Example: instruction reordering. We prove the example of Reorder (in Sec. 2.3) satisfies our thread-local simulation. We instantiate the invariant parameter as  $I_{id}$  defined in Sec. 6.1, and build the simulation in Fig. 14(d). Here we don't let the source thread t execute when the target t' executes  $y_{na} := 2$ . At this point  $I_{id}$  is temporarily broken, but this is fine since  $I_{id}$  is required to hold at switch points only. We add y with some index i into the delayed write set to make sure that the source t will write to y in finite steps. Then, after t' executes  $r := x_{na}$ , we can let t read the corresponding message at the source, and execute the write to empty the delayed write set and reestablish  $I_{id}$ .

## 6.3 The Optimization Correctness Theorem

Via the proof path in Fig. 6, we can prove that our simulation ensures the optimization correctness.

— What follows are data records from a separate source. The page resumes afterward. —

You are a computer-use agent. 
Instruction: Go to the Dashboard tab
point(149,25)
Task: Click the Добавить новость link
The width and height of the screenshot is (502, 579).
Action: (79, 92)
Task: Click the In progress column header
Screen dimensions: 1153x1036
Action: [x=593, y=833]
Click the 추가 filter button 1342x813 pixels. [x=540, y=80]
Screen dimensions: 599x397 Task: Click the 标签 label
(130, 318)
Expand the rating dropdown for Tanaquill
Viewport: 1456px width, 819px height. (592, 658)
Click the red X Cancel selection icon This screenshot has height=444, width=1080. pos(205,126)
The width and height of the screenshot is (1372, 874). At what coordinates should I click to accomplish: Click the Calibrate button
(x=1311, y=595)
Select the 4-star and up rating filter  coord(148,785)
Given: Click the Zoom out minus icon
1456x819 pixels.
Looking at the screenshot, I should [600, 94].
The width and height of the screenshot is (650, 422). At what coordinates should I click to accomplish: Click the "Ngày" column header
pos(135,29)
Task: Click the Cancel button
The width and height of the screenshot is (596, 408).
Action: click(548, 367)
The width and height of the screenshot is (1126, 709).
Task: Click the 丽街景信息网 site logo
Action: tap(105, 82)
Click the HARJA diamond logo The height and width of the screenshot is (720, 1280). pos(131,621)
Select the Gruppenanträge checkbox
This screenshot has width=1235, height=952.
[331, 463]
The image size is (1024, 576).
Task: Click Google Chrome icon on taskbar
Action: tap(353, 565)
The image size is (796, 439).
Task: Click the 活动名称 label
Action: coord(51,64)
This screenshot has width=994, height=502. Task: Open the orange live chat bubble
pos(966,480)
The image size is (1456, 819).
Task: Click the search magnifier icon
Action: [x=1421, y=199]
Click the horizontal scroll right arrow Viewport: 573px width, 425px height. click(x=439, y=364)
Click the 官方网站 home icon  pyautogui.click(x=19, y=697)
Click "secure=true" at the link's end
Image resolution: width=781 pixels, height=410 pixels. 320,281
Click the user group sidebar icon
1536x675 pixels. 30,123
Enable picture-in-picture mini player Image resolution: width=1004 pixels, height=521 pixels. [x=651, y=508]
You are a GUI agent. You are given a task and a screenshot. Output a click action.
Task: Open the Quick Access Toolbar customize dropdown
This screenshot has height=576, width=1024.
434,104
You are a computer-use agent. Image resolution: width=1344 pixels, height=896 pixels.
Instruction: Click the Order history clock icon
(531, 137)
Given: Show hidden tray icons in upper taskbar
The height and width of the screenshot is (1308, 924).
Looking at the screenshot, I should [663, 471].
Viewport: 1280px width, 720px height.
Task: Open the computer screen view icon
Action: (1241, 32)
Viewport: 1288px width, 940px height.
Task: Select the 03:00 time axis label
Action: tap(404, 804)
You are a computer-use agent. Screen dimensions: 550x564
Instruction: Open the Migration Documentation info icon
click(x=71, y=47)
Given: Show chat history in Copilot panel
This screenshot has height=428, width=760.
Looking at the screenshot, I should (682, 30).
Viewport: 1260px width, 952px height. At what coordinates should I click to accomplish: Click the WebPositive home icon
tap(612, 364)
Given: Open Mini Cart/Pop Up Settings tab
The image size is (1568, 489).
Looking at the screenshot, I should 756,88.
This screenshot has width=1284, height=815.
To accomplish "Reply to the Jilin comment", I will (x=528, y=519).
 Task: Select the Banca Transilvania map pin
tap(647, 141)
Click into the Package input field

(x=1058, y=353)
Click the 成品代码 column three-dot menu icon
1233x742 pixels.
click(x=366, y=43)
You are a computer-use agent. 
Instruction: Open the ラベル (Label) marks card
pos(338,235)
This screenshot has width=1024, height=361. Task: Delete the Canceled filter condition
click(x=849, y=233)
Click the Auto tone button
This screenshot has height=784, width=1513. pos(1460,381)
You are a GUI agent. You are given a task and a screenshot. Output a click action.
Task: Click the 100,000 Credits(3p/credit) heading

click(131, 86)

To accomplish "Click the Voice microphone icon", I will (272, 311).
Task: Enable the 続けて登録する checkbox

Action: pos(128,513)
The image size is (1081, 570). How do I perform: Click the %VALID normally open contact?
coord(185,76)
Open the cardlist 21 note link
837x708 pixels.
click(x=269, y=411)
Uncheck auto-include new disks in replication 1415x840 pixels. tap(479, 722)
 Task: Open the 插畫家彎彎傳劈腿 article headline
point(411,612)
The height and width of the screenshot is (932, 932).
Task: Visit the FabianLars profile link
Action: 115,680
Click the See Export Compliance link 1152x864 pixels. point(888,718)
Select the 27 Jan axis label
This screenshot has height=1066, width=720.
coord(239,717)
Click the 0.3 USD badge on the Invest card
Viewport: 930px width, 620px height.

We first present Lm. 6.2 (③) in Fig. 6): under the writewrite race freedom assumption, our thread-local simulation defined in Def. 6.1 is compositional and preserves write-write race freedom. The whole program simulation  $\hat{\mathbb{P}}_t \leqslant \hat{\mathbb{P}}_s$  relates the non-preemptive executions of the whole programs  $\hat{\mathbb{P}}_t$ and  $\hat{\mathbb{P}}_s$ . Safe means that the execution of the whole program will not abort.

Lemma 6.2 (Compositionality and ww-RF Preserving). For any  $\pi_t$ ,  $\pi_s$ ,  $\iota$ ,  $f_1$ , ...,  $f_n$  and I, if

- 1.  $I, \iota \models \pi_t \preccurlyeq \pi_s$ ,
- 2. Safe(let  $(\pi_s, \iota)$  in  $f_1 \mid \ldots \mid f_n$ ),
- 3. ww-NPRF(let  $(\pi_s, \iota)$  in  $f_1 \mid \ldots \mid f_n$ ),

then  $\mathbf{let}(\pi_t, \iota)$  in  $f_1 \mid \ldots \mid f_n \leq \mathbf{let}(\pi_s, \iota)$  in  $f_1 \mid \ldots \mid f_n$ and ww-NPRF(**let**  $(\pi_t, \iota)$  **in**  $f_1 \mid \ldots \mid f_n$ ).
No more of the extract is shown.